* _PASSAGE TO READ_
These contrasting effects of slavery and of freedom are easy to understand; they are enough to explain the differences between ancient civilization and modern. On the left bank of the Ohio work is connected with the idea of slavery, but on the right with well-being and progress; on the one side it is degrading, but on the other honorable; on the left bank no white laborers are to be found, for they would be afraid of being like the slaves; for work people must rely on the Negroes; but one will never see a man of leisure on the right bank: the white man's intelligent activity is used for work of every sort. {…}

The white man on the right bank, forced to live by his own endeavors, has made material well-being the main object of his existence; as he lives in a country offering inexhaustible resources to his industry and continual inducements to activity, his eagerness to possess things goes beyond the ordinary limits of human cupidity; tormented by a longing for wealth, he boldly follows every path to fortune that is open to him; he is equally prepared to turn into a sailor, pioneer, artisan, or cultivator, facing the labors or dangers of these various ways of life with even constancy; there is something wonderful in his resourcefulness and a sort of heroism in his greed for gain.

The American on the left bank scorns not only work itself but also enterprises in which work is necessary to success; living in idle ease, he has the tastes of idle men; money has lost some of its value in his eyes; he is less interested in wealth than in excitement and pleasure and expends in that direction the energy which his neighbor puts to other use; he is passionately fond of hunting and war; he enjoys all the most strenuous forms of bodily exercise; he is accustomed to the use of weapons and from childhood has been ready to risk his life in single combat. Slavery therefore not only prevents the white men from making their fortunes but even diverts them from wishing to do so.

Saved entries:
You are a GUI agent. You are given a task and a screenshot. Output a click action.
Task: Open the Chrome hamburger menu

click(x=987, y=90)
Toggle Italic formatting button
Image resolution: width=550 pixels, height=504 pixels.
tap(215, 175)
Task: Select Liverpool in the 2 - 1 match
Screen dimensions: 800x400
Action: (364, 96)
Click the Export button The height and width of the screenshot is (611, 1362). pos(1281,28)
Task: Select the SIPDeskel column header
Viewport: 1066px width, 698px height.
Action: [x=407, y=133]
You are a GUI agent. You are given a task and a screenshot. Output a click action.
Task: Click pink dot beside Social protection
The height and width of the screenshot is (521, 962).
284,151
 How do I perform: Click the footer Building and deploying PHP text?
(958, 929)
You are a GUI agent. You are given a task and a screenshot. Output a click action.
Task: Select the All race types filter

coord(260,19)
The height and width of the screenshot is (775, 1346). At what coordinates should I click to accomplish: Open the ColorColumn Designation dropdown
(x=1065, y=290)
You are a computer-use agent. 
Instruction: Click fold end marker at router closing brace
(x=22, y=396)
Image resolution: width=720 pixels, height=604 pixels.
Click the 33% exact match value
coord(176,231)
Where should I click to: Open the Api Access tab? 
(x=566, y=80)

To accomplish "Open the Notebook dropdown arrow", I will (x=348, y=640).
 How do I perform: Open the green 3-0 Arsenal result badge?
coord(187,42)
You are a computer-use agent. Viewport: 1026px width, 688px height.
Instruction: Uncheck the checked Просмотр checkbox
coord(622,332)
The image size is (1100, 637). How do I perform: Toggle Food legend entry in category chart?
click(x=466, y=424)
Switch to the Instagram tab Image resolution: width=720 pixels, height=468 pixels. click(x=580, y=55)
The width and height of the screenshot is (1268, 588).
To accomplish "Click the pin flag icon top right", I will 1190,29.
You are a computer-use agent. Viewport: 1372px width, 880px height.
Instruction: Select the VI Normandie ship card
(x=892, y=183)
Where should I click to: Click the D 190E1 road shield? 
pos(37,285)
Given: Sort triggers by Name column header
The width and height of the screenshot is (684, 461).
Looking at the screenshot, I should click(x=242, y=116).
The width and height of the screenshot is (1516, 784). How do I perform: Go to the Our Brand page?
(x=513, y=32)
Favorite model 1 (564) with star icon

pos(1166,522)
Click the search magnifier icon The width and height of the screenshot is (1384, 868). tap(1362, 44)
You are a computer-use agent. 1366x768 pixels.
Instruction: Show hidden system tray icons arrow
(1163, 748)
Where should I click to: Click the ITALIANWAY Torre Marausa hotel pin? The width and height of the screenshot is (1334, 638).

* _WORK REQUEST 1_
List every way of life that the passage about the two banks of the Ohio says the white man on the right bank is prepared to take up.
* _WORK REQUEST 2_
Retype the passage about the two banks of the Ohio from "The white man on" up to and including "greed for gain.".
* _WORK REQUEST 3_
In the passage about the two banks of the Ohio, what two pursuits is the American on the left bank said to be passionately fond of?

* _ANSWER AREA 1_
Sailor, pioneer, artisan, cultivator

* _ANSWER AREA 2_
The white man on the right bank, forced to live by his own endeavors, has made material well-being the main object of his existence; as he lives in a country offering inexhaustible resources to his industry and continual inducements to activity, his eagerness to possess things goes beyond the ordinary limits of human cupidity; tormented by a longing for wealth, he boldly follows every path to fortune that is open to him; he is equally prepared to turn into a sailor, pioneer, artisan, or cultivator, facing the labors or dangers of these various ways of life with even constancy; there is something wonderful in his resourcefulness and a sort of heroism in his greed for gain.

* _ANSWER AREA 3_
Hunting and war.